§ What the exercise asks
Output the records exactly. Include every line.

§ Input for this task
· · · ·
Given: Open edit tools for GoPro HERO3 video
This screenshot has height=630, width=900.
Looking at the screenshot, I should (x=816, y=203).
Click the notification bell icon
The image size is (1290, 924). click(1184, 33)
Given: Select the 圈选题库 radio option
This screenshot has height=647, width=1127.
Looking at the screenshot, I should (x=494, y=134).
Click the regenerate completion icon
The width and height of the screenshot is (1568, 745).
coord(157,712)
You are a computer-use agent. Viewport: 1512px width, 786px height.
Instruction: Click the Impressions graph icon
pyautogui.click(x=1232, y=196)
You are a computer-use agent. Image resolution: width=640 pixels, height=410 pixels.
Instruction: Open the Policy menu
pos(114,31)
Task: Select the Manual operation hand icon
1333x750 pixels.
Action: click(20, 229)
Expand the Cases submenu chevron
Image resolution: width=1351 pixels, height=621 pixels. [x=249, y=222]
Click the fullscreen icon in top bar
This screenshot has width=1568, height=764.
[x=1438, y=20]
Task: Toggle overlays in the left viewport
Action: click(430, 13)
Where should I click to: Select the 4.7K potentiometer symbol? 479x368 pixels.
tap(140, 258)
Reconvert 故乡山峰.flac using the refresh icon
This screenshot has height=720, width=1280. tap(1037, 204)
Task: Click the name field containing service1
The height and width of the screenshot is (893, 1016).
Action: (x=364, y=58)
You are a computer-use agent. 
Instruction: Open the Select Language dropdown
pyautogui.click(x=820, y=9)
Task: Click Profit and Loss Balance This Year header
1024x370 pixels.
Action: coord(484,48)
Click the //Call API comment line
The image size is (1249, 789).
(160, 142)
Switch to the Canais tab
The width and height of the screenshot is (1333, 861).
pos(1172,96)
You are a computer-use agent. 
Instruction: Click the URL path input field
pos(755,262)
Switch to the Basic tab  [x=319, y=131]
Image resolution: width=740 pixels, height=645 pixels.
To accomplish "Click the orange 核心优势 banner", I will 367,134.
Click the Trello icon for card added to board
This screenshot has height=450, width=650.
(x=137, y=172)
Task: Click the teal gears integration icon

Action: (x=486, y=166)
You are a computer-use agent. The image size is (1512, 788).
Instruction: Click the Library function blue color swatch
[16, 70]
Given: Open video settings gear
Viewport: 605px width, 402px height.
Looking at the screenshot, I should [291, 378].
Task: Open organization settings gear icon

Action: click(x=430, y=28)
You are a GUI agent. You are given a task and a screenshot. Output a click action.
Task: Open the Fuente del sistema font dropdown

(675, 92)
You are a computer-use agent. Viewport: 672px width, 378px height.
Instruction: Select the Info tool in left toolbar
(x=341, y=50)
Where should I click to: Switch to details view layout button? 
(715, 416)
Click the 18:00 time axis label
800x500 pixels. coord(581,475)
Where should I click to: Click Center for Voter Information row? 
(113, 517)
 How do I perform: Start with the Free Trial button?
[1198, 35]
· · · ·
§ Task solution
Given: Open edit tools for GoPro HERO3 video
This screenshot has height=630, width=900.
Looking at the screenshot, I should (x=816, y=203).
Click the notification bell icon
The image size is (1290, 924). click(1184, 33)
Given: Select the 圈选题库 radio option
This screenshot has height=647, width=1127.
Looking at the screenshot, I should (x=494, y=134).
Click the regenerate completion icon
The width and height of the screenshot is (1568, 745).
coord(157,712)
You are a computer-use agent. Viewport: 1512px width, 786px height.
Instruction: Click the Impressions graph icon
pyautogui.click(x=1232, y=196)
You are a computer-use agent. Image resolution: width=640 pixels, height=410 pixels.
Instruction: Open the Policy menu
pos(114,31)
Task: Select the Manual operation hand icon
1333x750 pixels.
Action: click(20, 229)
Expand the Cases submenu chevron
Image resolution: width=1351 pixels, height=621 pixels. [x=249, y=222]
Click the fullscreen icon in top bar
This screenshot has width=1568, height=764.
[x=1438, y=20]
Task: Toggle overlays in the left viewport
Action: click(430, 13)
Where should I click to: Select the 4.7K potentiometer symbol? 479x368 pixels.
tap(140, 258)
Reconvert 故乡山峰.flac using the refresh icon
This screenshot has height=720, width=1280. tap(1037, 204)
Task: Click the name field containing service1
The height and width of the screenshot is (893, 1016).
Action: (x=364, y=58)
You are a computer-use agent. 
Instruction: Open the Select Language dropdown
pyautogui.click(x=820, y=9)
Task: Click Profit and Loss Balance This Year header
1024x370 pixels.
Action: coord(484,48)
Click the //Call API comment line
The image size is (1249, 789).
(160, 142)
Switch to the Canais tab
The width and height of the screenshot is (1333, 861).
pos(1172,96)
You are a computer-use agent. 
Instruction: Click the URL path input field
pos(755,262)
Switch to the Basic tab  [x=319, y=131]
Image resolution: width=740 pixels, height=645 pixels.
To accomplish "Click the orange 核心优势 banner", I will 367,134.
Click the Trello icon for card added to board
This screenshot has height=450, width=650.
(x=137, y=172)
Task: Click the teal gears integration icon

Action: (x=486, y=166)
You are a computer-use agent. The image size is (1512, 788).
Instruction: Click the Library function blue color swatch
[16, 70]
Given: Open video settings gear
Viewport: 605px width, 402px height.
Looking at the screenshot, I should [291, 378].
Task: Open organization settings gear icon

Action: click(x=430, y=28)
You are a GUI agent. You are given a task and a screenshot. Output a click action.
Task: Open the Fuente del sistema font dropdown

(675, 92)
You are a computer-use agent. Viewport: 672px width, 378px height.
Instruction: Select the Info tool in left toolbar
(x=341, y=50)
Where should I click to: Switch to details view layout button? 
(715, 416)
Click the 18:00 time axis label
800x500 pixels. coord(581,475)
Where should I click to: Click Center for Voter Information row? 
(113, 517)
 How do I perform: Start with the Free Trial button?
[1198, 35]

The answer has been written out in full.